On 12th March 2015 Italian students demonstrated all across the country against the decree-law “good school” (Buona Scuola) presented the very same day to the Cabinet.
The demonstrations involved almost 40 cities throughout Italy although this was not the largest mobilization we’ve seen in the recent period.
Students already mobilized against the “Good School” last October. The need to reaffirm their disagreement stemmed from the indifference of the government which was deaf and blind to the previous mobilization.
Central to the protests are the benefits granted by the government to private schools. The provision in fact call for tax bonuses of up to four million euros for all the families sending their kids to private schools.
Another big issue brought about by the decree-law involves temporary employees. Once again no working stability has been guaranteed to the vast army of unemployed and temporary teachers.

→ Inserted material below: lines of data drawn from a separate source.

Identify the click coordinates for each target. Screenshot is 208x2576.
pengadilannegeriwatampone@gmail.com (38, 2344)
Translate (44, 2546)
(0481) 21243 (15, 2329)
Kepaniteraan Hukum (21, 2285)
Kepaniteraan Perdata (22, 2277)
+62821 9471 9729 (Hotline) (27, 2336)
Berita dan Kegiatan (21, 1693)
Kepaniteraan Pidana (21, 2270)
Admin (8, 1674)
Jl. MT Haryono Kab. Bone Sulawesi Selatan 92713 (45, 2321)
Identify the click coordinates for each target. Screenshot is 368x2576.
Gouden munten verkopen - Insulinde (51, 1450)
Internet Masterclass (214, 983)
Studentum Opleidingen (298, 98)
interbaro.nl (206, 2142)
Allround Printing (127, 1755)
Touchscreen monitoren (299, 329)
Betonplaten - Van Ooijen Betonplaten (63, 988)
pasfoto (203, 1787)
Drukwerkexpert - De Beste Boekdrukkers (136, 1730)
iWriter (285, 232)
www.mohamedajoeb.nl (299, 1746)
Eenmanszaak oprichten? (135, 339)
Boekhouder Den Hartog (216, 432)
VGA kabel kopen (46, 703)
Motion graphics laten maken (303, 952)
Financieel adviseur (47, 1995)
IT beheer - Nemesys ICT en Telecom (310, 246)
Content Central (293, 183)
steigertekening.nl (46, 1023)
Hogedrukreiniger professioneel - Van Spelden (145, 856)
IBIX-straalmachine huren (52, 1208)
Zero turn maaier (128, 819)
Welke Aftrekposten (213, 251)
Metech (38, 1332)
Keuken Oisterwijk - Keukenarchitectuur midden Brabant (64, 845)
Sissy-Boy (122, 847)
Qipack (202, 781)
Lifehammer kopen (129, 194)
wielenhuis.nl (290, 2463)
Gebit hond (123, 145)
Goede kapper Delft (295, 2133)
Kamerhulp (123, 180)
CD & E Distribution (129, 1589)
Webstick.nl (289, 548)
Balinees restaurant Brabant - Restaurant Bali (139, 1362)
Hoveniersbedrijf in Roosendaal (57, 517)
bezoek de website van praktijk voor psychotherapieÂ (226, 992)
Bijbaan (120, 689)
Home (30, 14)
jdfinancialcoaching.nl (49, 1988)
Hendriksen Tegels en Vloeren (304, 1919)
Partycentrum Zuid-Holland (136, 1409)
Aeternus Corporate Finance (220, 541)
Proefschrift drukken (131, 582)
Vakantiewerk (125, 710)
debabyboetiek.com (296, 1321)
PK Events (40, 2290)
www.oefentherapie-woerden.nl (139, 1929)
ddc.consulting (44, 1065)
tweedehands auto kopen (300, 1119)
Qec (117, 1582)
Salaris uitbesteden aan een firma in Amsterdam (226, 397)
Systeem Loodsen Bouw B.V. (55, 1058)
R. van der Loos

Moreover, in the name of building an autonomous school, the role of the headmaster will get dangerously close to the role of a manager, jeopardizing constitutional principles such as freedom of teaching, as the trade unionist Mimmo Pantaleo has pointed out. Additionally, the school head will be in charge of appointing and evaluating teachers, deciding on teaching methods and allocating pay rises. Thus any principle of participation, which is essential and even forms the basis of the Italian Constitution, has been subtly removed from the School apparatus.
For those reasons, students decided to say no to this dictatorship of austerity and insecurity the government is launching. They call for the right to study, the right to social inclusion and to self-determination and self-discovery of the individual in a public environment as a priority, prior to any questions of funding. The school must meet the needs of a civil society, not the needs of the market. This can only be achieved focusing on an enhancement of a free public education.
To Renzi’s “Buona Scuola”, the students counter-posed the “Altra Scuola” (The Other School), a reform proposed from below which focuses on the pillars of a democratic and fair education: relaunching of funding for the public schools instead of tax bonuses for private schools, in the name of a free education and substantial investments for school construction and the re-establishment of the autonomy of curricula and teaching methods.
The approval of the decree-law would reveal the contradiction between capitalism and democracy as it would break the 33rd clause of Italian Constitution. What emerges from the whole proposal is an idea of school education which reduces rights and liberties, starting from the freedom of teaching, on the basis of a neo-liberal and managerial perspective. These measures reflects what the government is doing elsewhere with the jobs act, ensuring benefits for the rich elite. We must fight against this.